(Dataset excerpts Opens)

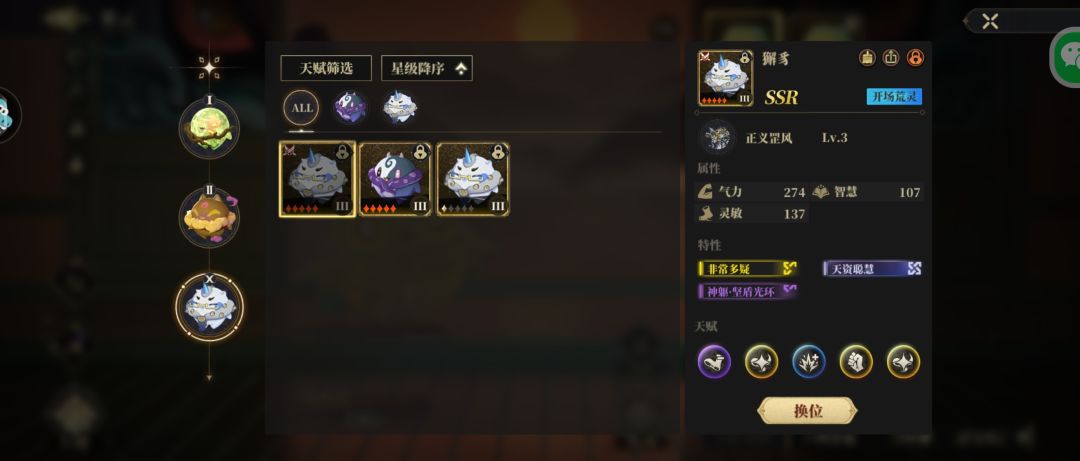Viewport: 1080px width, 461px height.
Task: Open the blue burst talent icon
Action: pyautogui.click(x=809, y=362)
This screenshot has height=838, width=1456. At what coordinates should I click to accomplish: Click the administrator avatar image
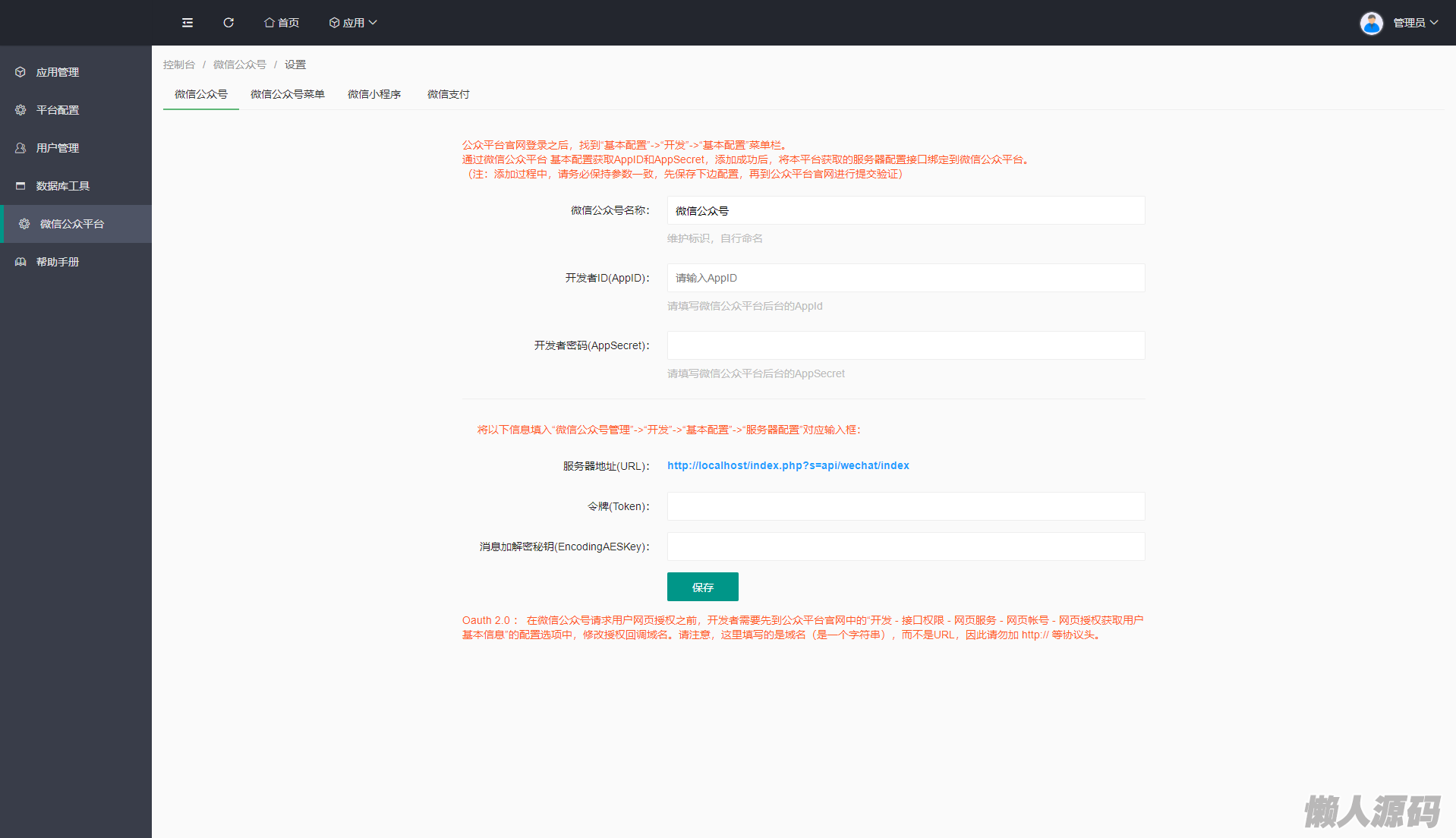click(x=1371, y=23)
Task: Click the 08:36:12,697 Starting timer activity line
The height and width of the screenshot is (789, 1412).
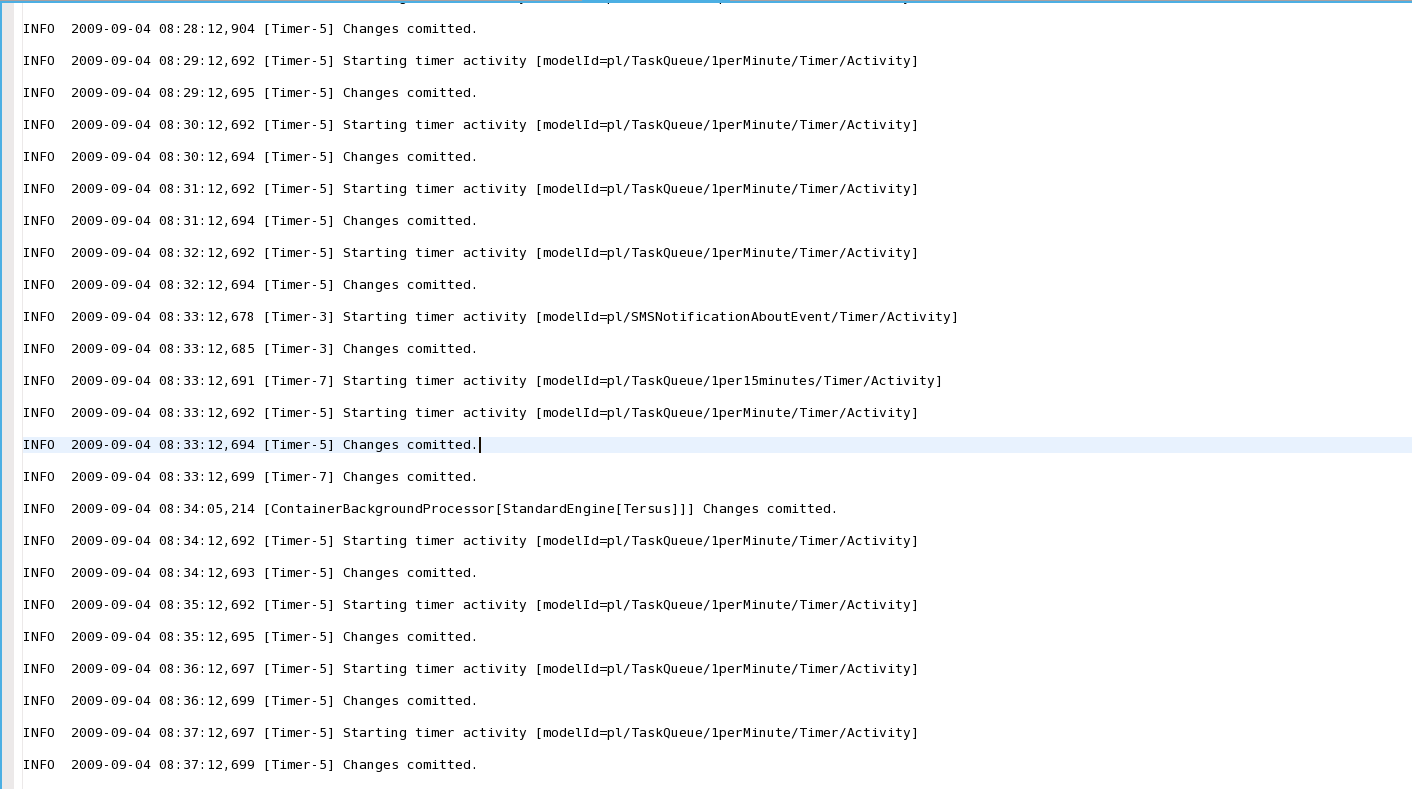Action: pyautogui.click(x=470, y=669)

(Dataset excerpts Closes)

Your instructions
All lines from the line with "Task: Click the" through the final line of the data, both included, are to be repeated exactly; no other lines and no pictures.

Solution for this problem
Task: Click the 08:36:12,697 Starting timer activity line
The height and width of the screenshot is (789, 1412).
Action: pyautogui.click(x=470, y=669)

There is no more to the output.